Segundo, de la Eucaristía a
la Confesión.
La misma participación en
la Eucaristía contiene también una invitación a volver a la Confesión: “En
efecto, cuando nos damos cuenta de quién es el que recibimos en la comunión
eucarística, nace en nosotros casi espontáneamente un sentido de indignidad,
junto con el dolor de nuestros pecados y con la necesidad interior de
purificación” (Carta de Juan Pablo II “Dominicae Cenae”7).
Este sacramento de la
Penitencia está situado en el marco de la orientación a Dios de toda nuestra
vida, ya que la conversión es una actitud permanente hacia él.
En este sentido “sin
ese constante y siempre renovado esfuerzo por la conversión, la participación
en la Eucaristía estaría privada de su plena eficacia redentora, disminuiría o,
de todos modos, estaría debilitada en ella la disponibilidad especial para
ofrecer a Dios el sacrificio espiritual, en el que se expresa de manera
esencial y universal nuestra participación en el sacerdocio de Cristo” (Redemptor
hominis, 20).
Las indulgencias concedidas
por la Iglesia se enmarcan en este sentido, pues van orientadas a la satisfacción
de la pena debida por los pecados y a impulsarnos a hacer obras de caridad para
aplicarlas a los difuntos.
Nos dice el Catecismo de la
Iglesia católica: “Como el alimento corporal sirve para restaurar la
pérdida de fuerzas, la Eucaristía fortalece la caridad que, en la vida
cotidiana, tiende a debilitarse; y esta caridad vivificada borra los pecados
veniales.

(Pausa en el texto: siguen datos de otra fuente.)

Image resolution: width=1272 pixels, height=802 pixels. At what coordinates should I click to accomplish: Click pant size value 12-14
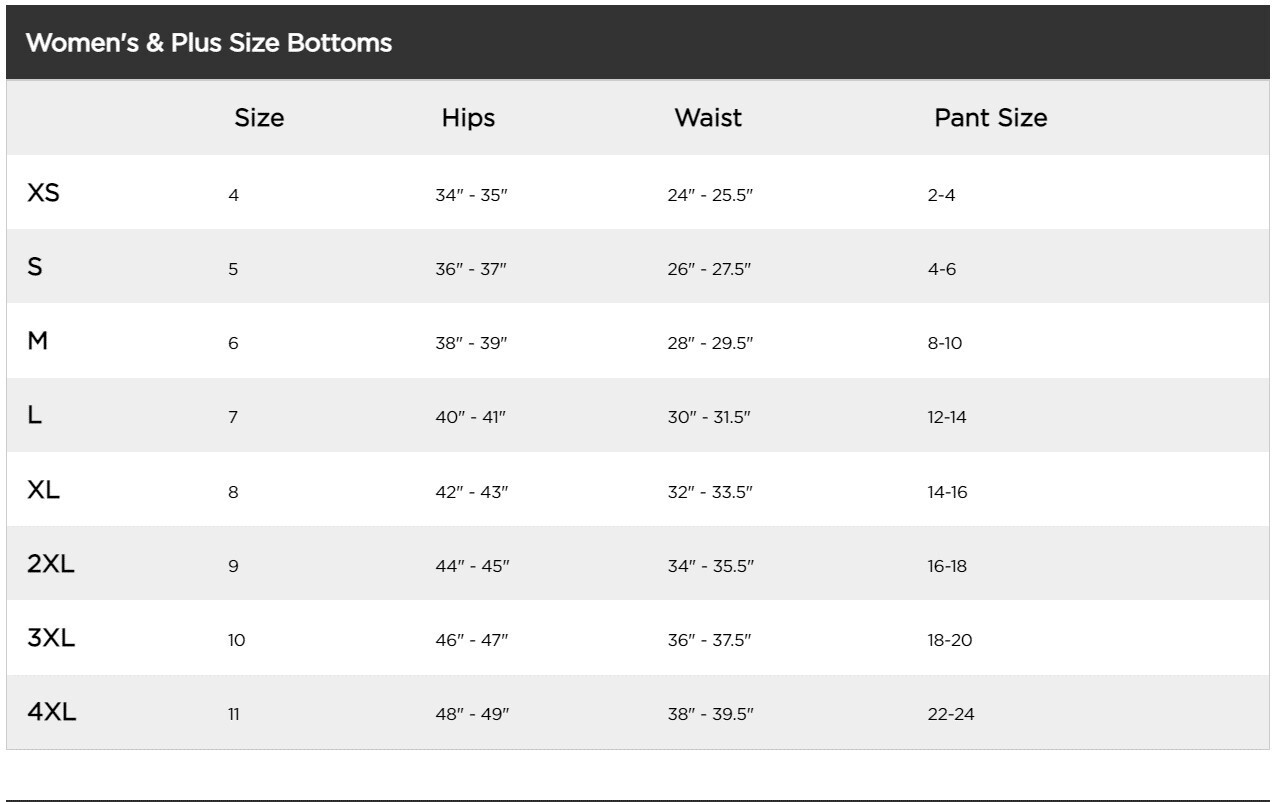pyautogui.click(x=947, y=418)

Dándose a nosotros, Cristo reaviva nuestro amor y nos hace capaces de
romper los lazos desordenados con las criaturas y de arraigarnos en Él” (n.
1394).
Y sigue: “Por la
misma caridad que enciende en nosotros, la Eucaristía nos preserva de futuros
pecados mortales. Cuanto más participamos en la vida de Cristo y más
progresamos en su amistad, tanto más difícil se nos hará romper con Él por el pecado
mortal. La Eucaristía no está ordenada al perdón de los pecados mortales. Esto
es propio del sacramento de la Reconciliación. Lo propio de la Eucaristía es
ser el sacramento de los que están en plena comunión con la Iglesia” (n. 1395).
Resumiendo, la Eucaristía
es un banquete, y hay que ir con el traje de fiesta. Ya nos lo había contado
Cristo en el evangelio. ¿Quién se atrevería a entrar en un banquete todo sucio,
desaseado, maloliente? Simplemente, no. En la Confesión se nos da el traje de
fiesta, si es que lo hubiéramos perdido, para poder entrar a ese banquete
eucarístico.
La Eucaristía es un
sacrificio que nos reconcilia con su Padre Dios, siempre y cuando estemos en
gracia de Dios en el alma, de lo contrario no nos llegaría esa corriente de misericordia
que brota del costado abierto de Cristo. El pecado mortal pone un sello, una
piedra a nuestra alma que impide penetrar esos rayos de Jesús misericordioso.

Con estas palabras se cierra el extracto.